Heavy Menstrual Bleeding (Menorrhagia)

A discussion about heavy periods and bleeding disorders

Woman looking out of window
Woman looking out of window. Lilly Roadstones/Creative RF/Getty Images

Say you went to see your gynecologist to see if there is anything you can do about your heavy menstrual bleeding (HMB).  Would you be surprised if your gynecologist wanted you to see a hematologist?  Don't be.  Determining the cause of HMB, also called menorrhagia, can be challenging and may need a multi-disciplinary approach. Seeing both a gynecologist and a hematologist can help in determining if your bleeding is a gynecological problem or a bleeding disorder.

 Additionally, by working together they can determine the best treatment plan for you.  

When your gynecologist says you should also see a hematologist, you might say, "my periods aren't any different than other women in my family and they've never been diagnosed with a bleeding disorder."  Or "all the women in my family have heavy menstrual periods." Although these may be factual statements, they don't necessarily mean you shouldn't be evaluated for a bleeding disorder.  

One of the biggest problems in treating women with HMB is that every woman would define that differently.  Some women might claim their menstrual periods are "normal" when they would meet the definition of HMB.   If all the women in a family have similar heavy menstrual bleeding, the family might label this as "normal" menstrual bleeding when it is not.    

How is heavy menstrual bleeding defined?

Measuring menstrual blood loss is challenging.

 Women have different preferences about how often they change their tampons and/or pads.  Because of these personal differences, physicians needed something more than a tampon/pad count.  There is a scoring system to help determine if a woman has HMB, called the PBAC (pictorial bleeding assessment chart).

 This system uses points to determine if the menstrual bleeding is excessive.  Points are given for the number of tampons/pads used during a cycle with more points are given to fully soaked tampons/pad (1, 5, or 10 points).   Additionally points are given for clots (1 or 5 points) or flooding.  Flooding refers to episodes of overflowing or staining your clothing/underwear.  Your physician might ask you to record this data for one menstrual period to get a better idea of how much blood loss you are experiencing.  If consistent with HMB (score above 100), you may need an evaluation for a bleeding disorder.  

What else might indicate that I have a bleeding disorder?

If you have other bleeding symptoms in addition to HMB, this may indicate you have a bleeding disorder.  This would include prolonged nosebleeds (more than 5 minutes despite appropriate treatment with pressure), gum bleeding, or blood in your urine or stool.  Another symptom might be prolonged bleeding after a cut or lab draw.  

Significant bleeding after an operation may also be a clue that you have a bleeding disorder.  For example, did you have bleeding after tonsillectomy that required intervention (returning to operating room, transfusion, etc)?

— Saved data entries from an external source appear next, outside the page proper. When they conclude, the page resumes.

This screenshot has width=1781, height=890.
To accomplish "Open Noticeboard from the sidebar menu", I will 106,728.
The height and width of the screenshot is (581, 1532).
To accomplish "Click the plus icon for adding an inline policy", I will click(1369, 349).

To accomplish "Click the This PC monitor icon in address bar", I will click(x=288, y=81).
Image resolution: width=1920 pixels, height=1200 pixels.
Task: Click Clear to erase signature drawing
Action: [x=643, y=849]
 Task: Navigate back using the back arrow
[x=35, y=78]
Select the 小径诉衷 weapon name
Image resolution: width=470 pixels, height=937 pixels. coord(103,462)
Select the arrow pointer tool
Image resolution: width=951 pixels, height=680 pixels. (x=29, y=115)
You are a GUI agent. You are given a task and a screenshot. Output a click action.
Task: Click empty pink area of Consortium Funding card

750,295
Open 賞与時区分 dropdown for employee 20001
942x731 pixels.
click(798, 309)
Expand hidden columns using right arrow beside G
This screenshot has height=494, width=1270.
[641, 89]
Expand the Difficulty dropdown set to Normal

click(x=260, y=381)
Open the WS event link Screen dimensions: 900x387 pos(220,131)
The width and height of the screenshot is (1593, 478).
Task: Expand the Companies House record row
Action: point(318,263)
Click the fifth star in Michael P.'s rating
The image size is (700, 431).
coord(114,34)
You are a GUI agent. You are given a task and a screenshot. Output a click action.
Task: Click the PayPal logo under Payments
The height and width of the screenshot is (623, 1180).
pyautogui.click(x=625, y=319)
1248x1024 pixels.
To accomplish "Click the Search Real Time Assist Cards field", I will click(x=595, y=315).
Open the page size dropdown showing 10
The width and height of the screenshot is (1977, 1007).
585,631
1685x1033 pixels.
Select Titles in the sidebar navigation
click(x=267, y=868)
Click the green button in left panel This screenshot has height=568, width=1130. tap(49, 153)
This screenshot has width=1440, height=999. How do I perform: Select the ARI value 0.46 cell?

 This is dependent on the type of surgery and the risk of bleeding from that surgery.  Your surgeon will have a good idea if your bleeding is unusual.  

Another source of information is your family history.  Do other family members have bleeding issues?  Has someone been labeled a "free bleeder"?  A family history of bleeding plus a personal history of heavy bleeding, strongly suggests a possible bleeding disorder.  The most common bleeding disorder, von Willebrand disease (VWD) is passed down in families and occurs in approximately 1% of the population.  

What sort of work-up should I expect?

The work-up you need is determined by your history and physical examination.

 You may have an ultrasound to determine if there are any structural issues that may be causing HMB, such as uterine fibroid tumors.  Depending on your age, your gynecologist may recommend an endometrial biopsy.  Additionally, blood work may be needed to assess hormone levels.  Assessing your coagulation system (bleeding and clotting) also requires blood work.  This may include work-up for von Willebrand Disease or platelet function disorder.  

If you have concerns about your menstrual bleeding, you should discuss it with your gynecologist or primary care physician.  After assessing your situation carefully, further work-up can be determined.